En cambio, el ejercicio de las armas nos traen la paz. Porque las grandes batallas no se dan para otro objeto que para restablecer el orden, para colocar las cosas en su verdadera escala jerárquica. Y las cosas se congregan en un todo armónico y coherente, cuando entre ellas existe atracción, simpatía. Por eso sólo el amor puede traer el dulce sosiego, la quietud perfecta. Cuando Pablo de Tarso mandaba a los efesios a los grandes combates del mundo, les hacía calarse «el yelmo de la salud», revestirse de «la coraza de la justicia», embrazar el «escudo de la fe» y coger resueltos «la espada del espíritu, que es la palabra de Dios». ¿Y qué otra palabra puede ser ésta que Amor, después de la definición que de El nos ha dado San Juan?

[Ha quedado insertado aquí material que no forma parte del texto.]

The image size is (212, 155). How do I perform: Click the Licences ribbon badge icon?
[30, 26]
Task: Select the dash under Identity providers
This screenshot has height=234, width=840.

Con esta espada del mayor discernimiento con esta Palabra de vida, es posible redimir al hombre. Sí, sólo la tizona del espíritu puede abrirse camino por la maraña de follones y malandrines que han enmalezado el jardín del universo. Sólo el Amor es capaz de evocar la visión del Paraíso perdido. Porque sólo al través del Amor el hombre vuelve a recobrar su analogía con Dios.

Erguido como una columna va por la anchurosa meseta el caballero del testimonio y de la soledad. Curas, bachilleres y barberos le musitan al pasar cuerdos recados. Pero él, revestido con las armas de la luz, sigue adelante en su suprema locura, en su indomable esperanza, puestos los ojos allá lejos en esos cielos nuevos y tierra nueva donde morará la justicia, salvada del peso angustioso de la letra y bajo el signo inescrutable y definitivo del Amor.

Santiago de Chile, noviembre de 1947.